TASKS TO COMPLETE »
a) In the Change in Control examples, what is stated not to constitute a Change in Control of Parent?
b) Do the following statements agree with the Change in Control examples? (i) Equity awards granted on or following the Effective Date fully vest upon a Change in Control of Parent that occurs after the Effective Date. (ii) The Change in Control Period runs twenty-four months after the first event constituting a Change in Control of Parent. (iii) Parent's efforts to stay listed on Nasdaq limit it from consummating a Change in Control.
c) Reproduce the stretch of the Change in Control examples from "Examples of Change" through "Control of Parent.".

── SUPPLIED TEXT ──

Examples of Change in Control of Parent in a sentence

  • During the Calculation Period, Parent shall take commercially reasonable efforts for Parent to remain listed as a public company on, and for the Parent Class A Common Stock to be listed on and tradable over, Nasdaq; provided, however, that the foregoing shall not limit Parent from consummating a Change in Control or entering into a Contract that contemplates a Change in Control of Parent.

  • For purposes of clarification, the Parties acknowledge and agree that Section 7 of the Employment Agreement will apply to any equity awards granted on or following the Effective Date, including, but not limited to, the Equity Awards, and such equity awards will fully vest upon a Change in Control of Parent that occurs following the Effective Date (provided that a distribution of shares of Parent stock by InterMedia Partners VII, L.P. to its investors will not constitute a Change in Control of Parent).

  • Upon the consummation of any Change in Control of Parent during the Calculation Period, other than as set forth in Section 3(c), Parent shall have no further obligations pursuant to this Section 3(d).

  • Further, the Parties acknowledge and agree that if Executive is terminated within twelve (12) months following the Effective Date and/or within three (3) months prior or twelve (12) months following a Change in Control of Parent, Executive will be entitled to severance benefits pursuant to Section 9(b) of the Employment Agreement.

  • The provisions of this Section 6 shall apply in lieu of, and expressly supersede, the provisions of Section 5 if (i) the Executive’s employment is terminated either (a) by the Company without Cause as provided in Section 3(d), or (b) by the Executive for Good Reason as provided in Section 3(e), and (ii) the Date of Termination is on or within twelve (12) months after the occurrence of the first event constituting a Change in Control of Parent (such period, the “Change in Control Period”).

───
── DATA ──

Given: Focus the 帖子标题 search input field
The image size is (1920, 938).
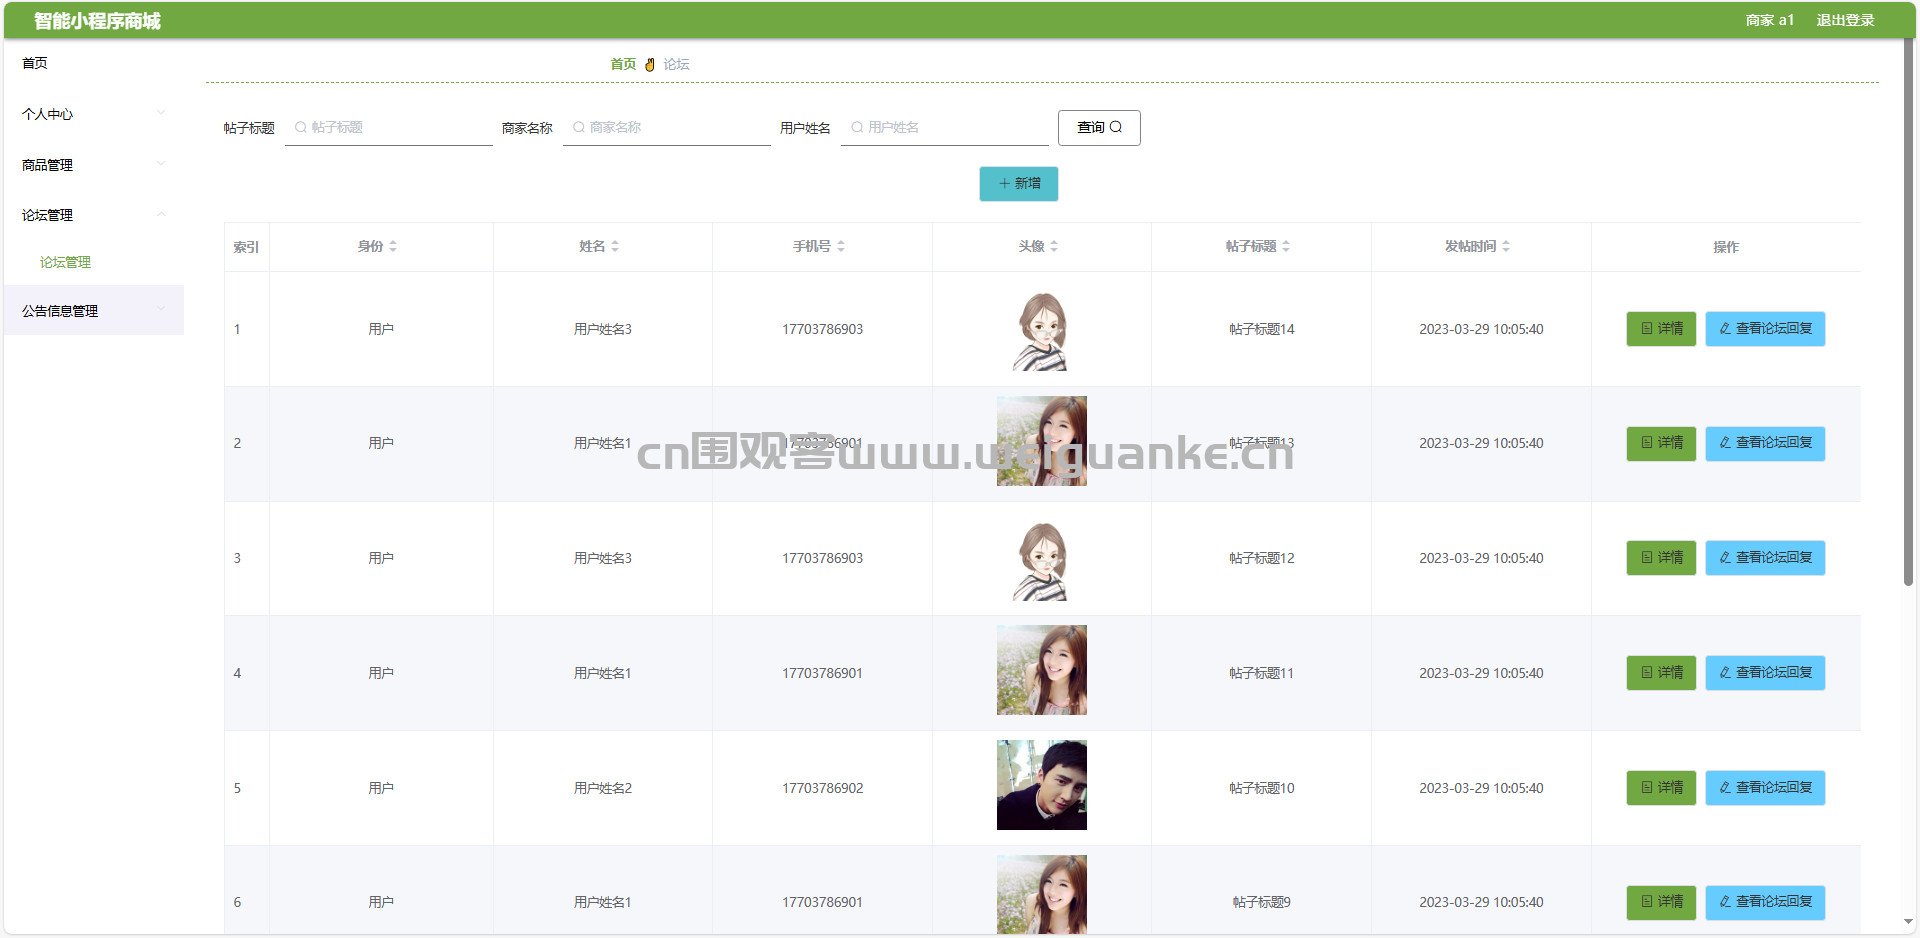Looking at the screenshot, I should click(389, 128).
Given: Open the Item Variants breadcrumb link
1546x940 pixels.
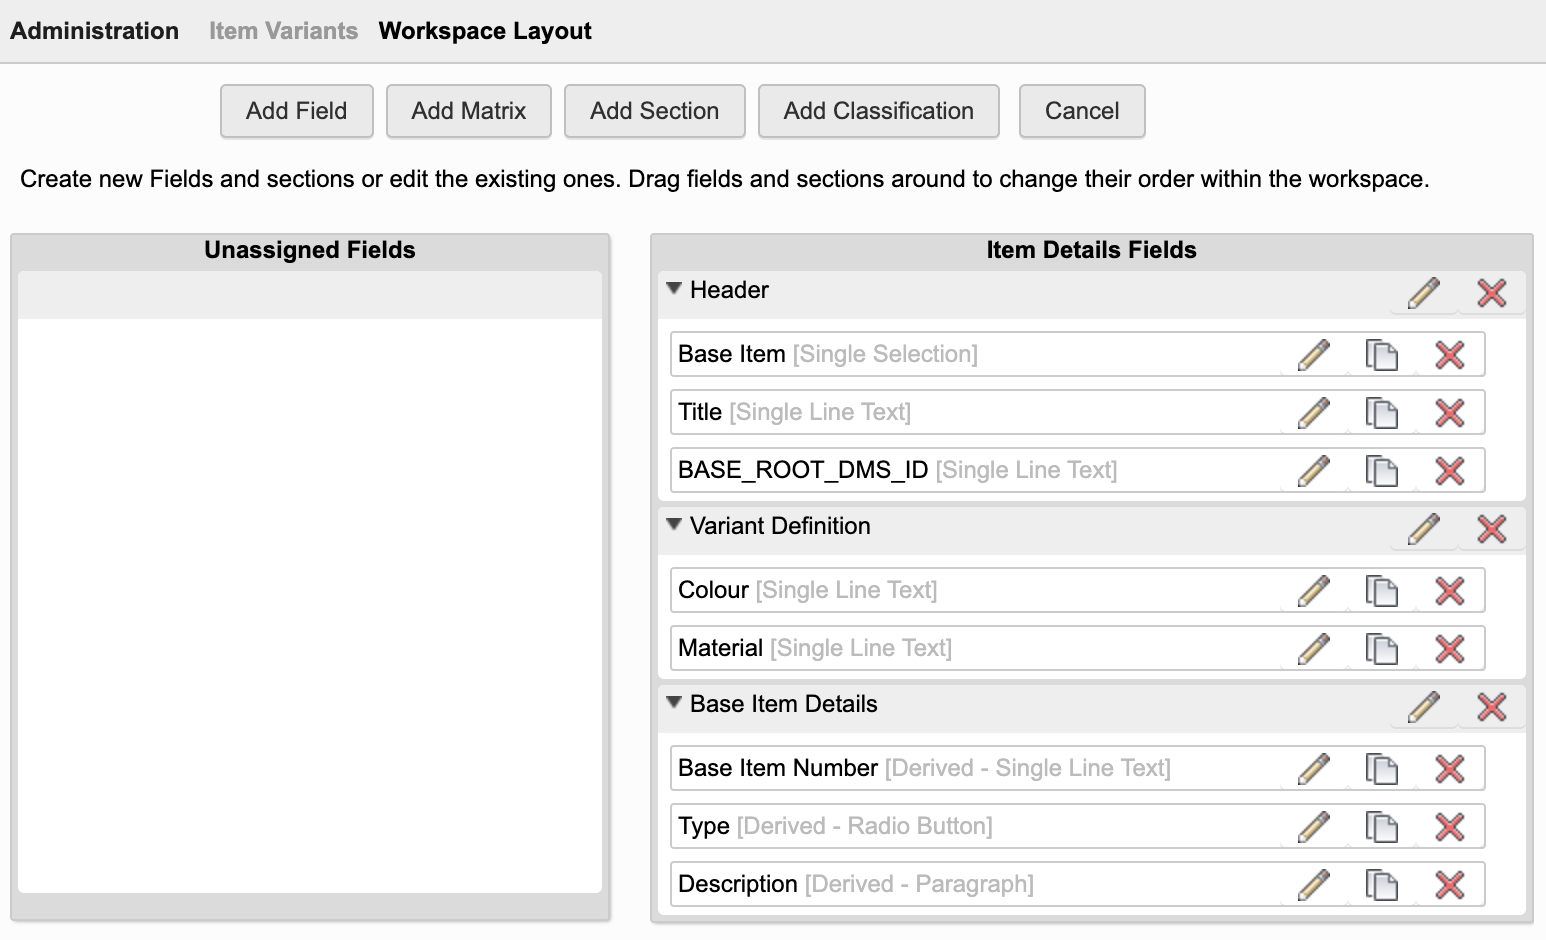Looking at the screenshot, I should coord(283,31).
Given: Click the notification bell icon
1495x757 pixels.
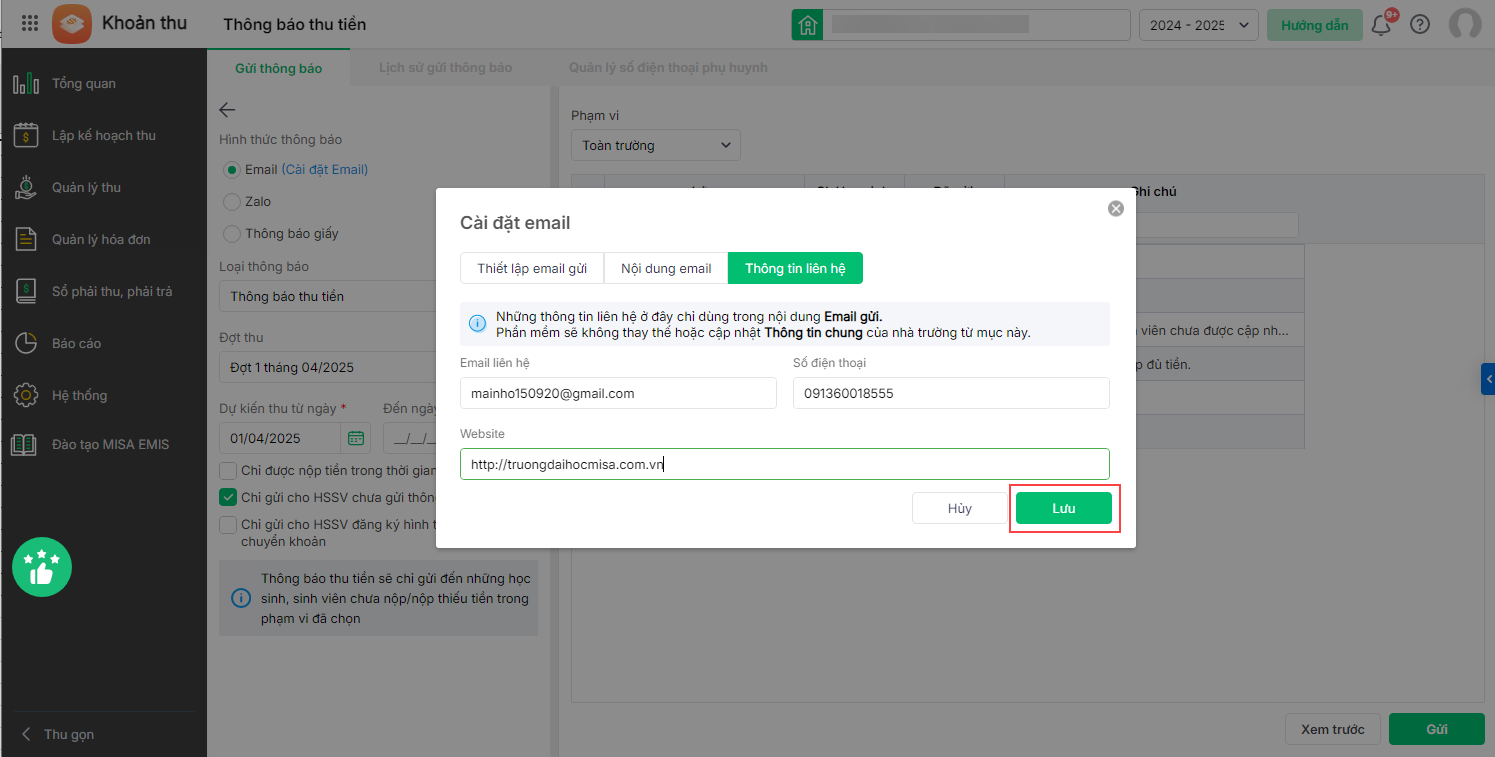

───

TASK ANSWERS »
a) A distribution of shares of Parent stock by InterMedia Partners VII, L.P. to its investors.

b)
(i) Yes: "such equity awards will fully vest upon a Change in Control of Parent that occurs following the Effective Date"
(ii) No: "on or within twelve (12) months after the occurrence of the first event constituting a Change in Control of Parent"
(iii) No: "the foregoing shall not limit Parent from consummating a Change in Control"

c)
Examples of Change in Control of Parent in a sentence

  • During the Calculation Period, Parent shall take commercially reasonable efforts for Parent to remain listed as a public company on, and for the Parent Class A Common Stock to be listed on and tradable over, Nasdaq; provided, however, that the foregoing shall not limit Parent from consummating a Change in Control or entering into a Contract that contemplates a Change in Control of Parent.